#### [Directions]
Reproduce every line of the entries below, including the requests, and shift each coordinate in the answers by -68. Omit the pictures from your output.

#### [Dataset records]
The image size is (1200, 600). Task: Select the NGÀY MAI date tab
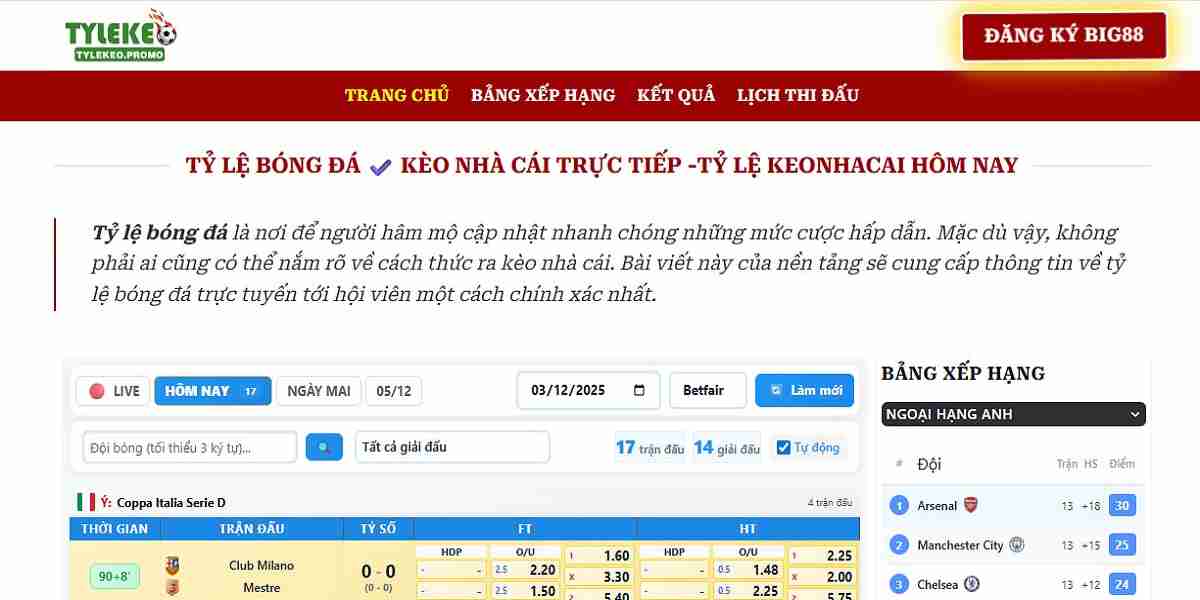pyautogui.click(x=318, y=391)
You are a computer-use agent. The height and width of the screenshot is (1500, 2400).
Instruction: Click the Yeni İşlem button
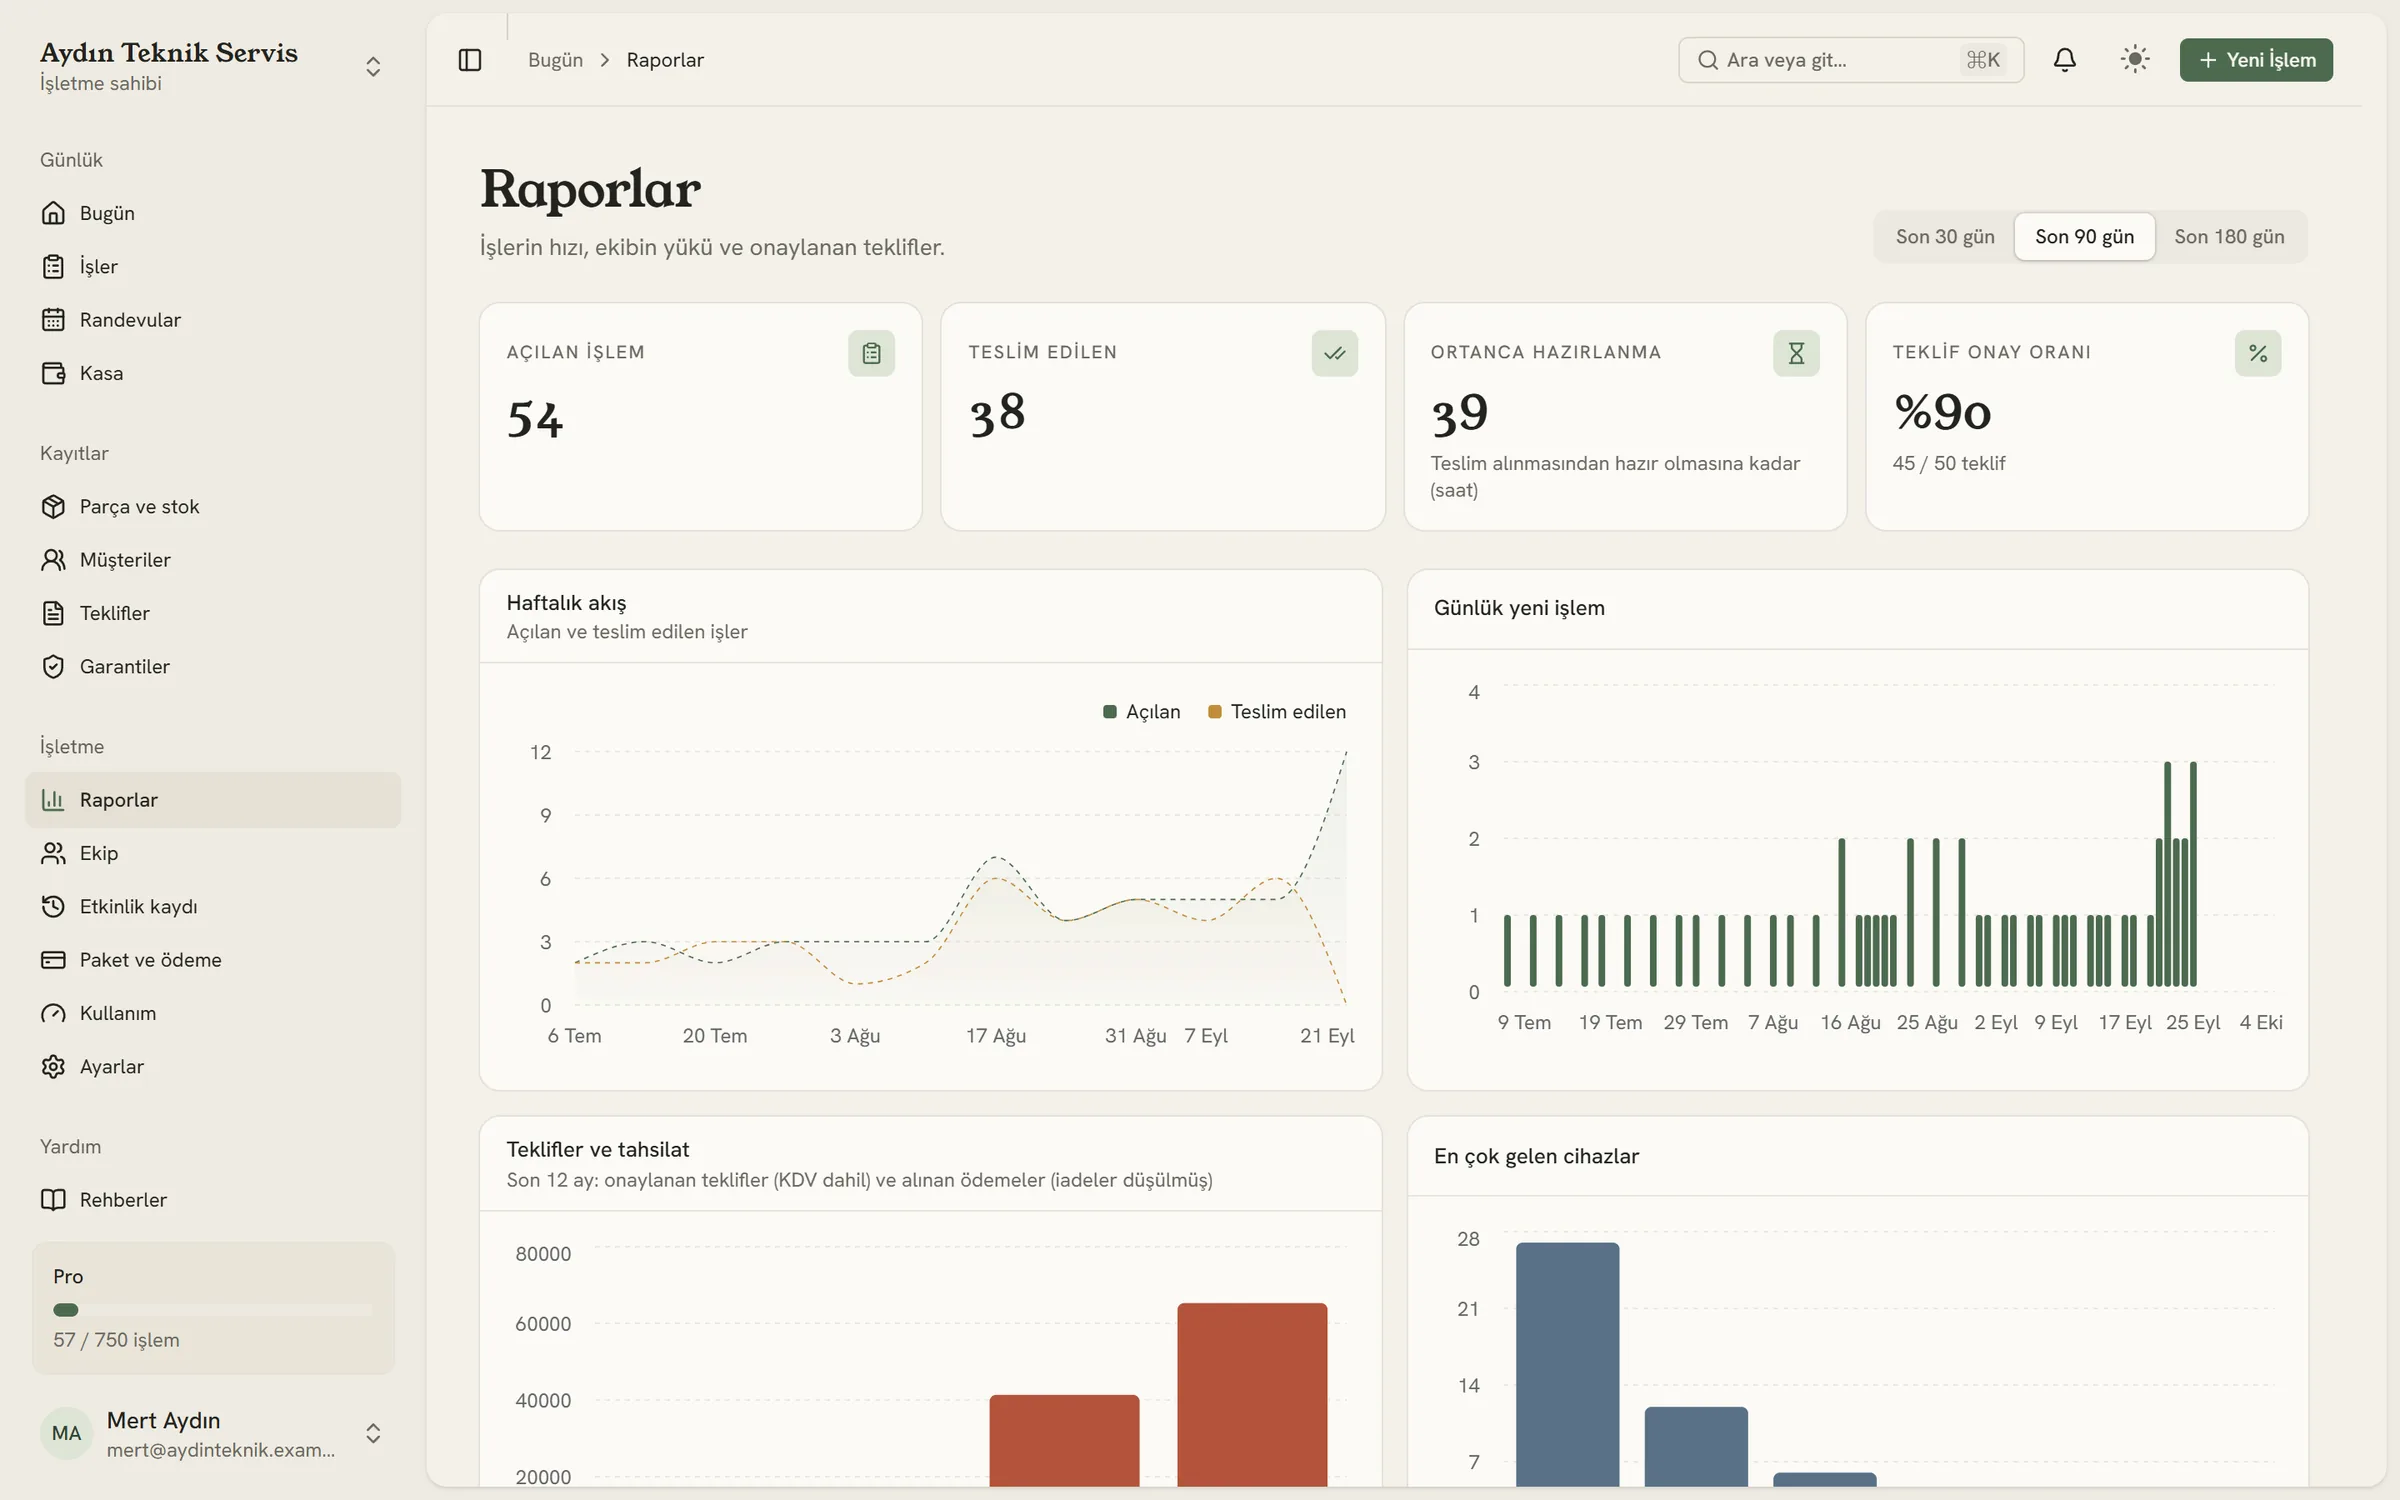(x=2256, y=60)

#### [Result of the task]
The image size is (1200, 600). Task: Select the NGÀY MAI date tab
pyautogui.click(x=250, y=323)
You are a computer-use agent. The height and width of the screenshot is (1500, 2400).
Instruction: Click the Yeni İşlem button
(x=2188, y=-8)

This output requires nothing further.